Texas Takes Over Houston Schools That It Had Underfunded
- By The Financial District

- Mar 20, 2023
- 1 min read
Texas officials have announced a state takeover of Houston's nearly 200,000-student public school district, the eighth-largest in the country, acting on years of threats and angering Democrats who assailed the move as political, Juan A. Lozano and Paul J. Weber reported for the Associated Press (AP).

Photo Insert: The Texas State Teachers Association (TSTA) and the American Civil Liberties Union of Texas (ACLU-Texas) condemned the takeover.
The announcement, made by Republican Gov. Greg Abbott's education commissioner, Mike Morath, amounts to one of the largest school takeovers ever in the US.
It also deepens a high-stakes rift between Texas' largest city, where Democrats wield control, and state Republican leaders, who have sought increased authority following election fumbles and COVID-19 restrictions.
An annual Census Bureau survey of public school funding showed Texas spent $10,342 per pupil in the 2020 fiscal year, which is $3,000 less than the national average, the Kinder Institute for Urban Research at Rice University in Houston revealed.
The takeover is the latest example of Republican and predominately white state officials pushing to take control of actions in heavily minority and Democratic-led cities.
They include St.

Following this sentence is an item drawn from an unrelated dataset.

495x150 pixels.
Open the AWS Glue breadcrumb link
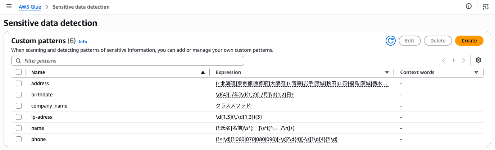tap(30, 7)
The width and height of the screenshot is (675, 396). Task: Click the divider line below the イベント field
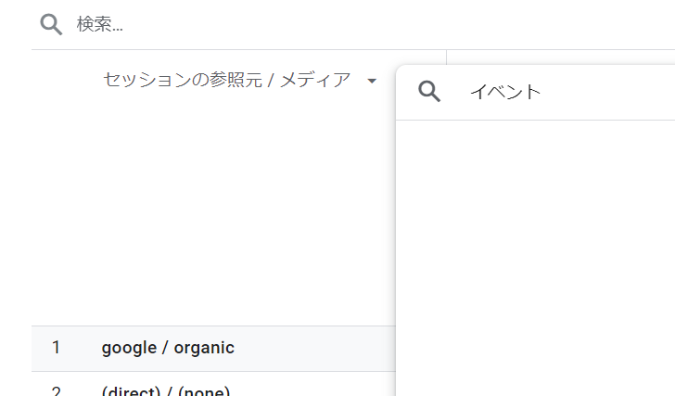pyautogui.click(x=535, y=120)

Louis and Jackson, Mississippi, where the Legislature is pushing to take over the water system and for an expanded role for state police and appointed judges.
The Texas State Teachers Association (TSTA) and the American Civil Liberties Union of Texas (ACLU-Texas) condemned the takeover. At a news conference in Austin, state Democratic leaders called for the Legislature to increase funding for education and raise teacher pay.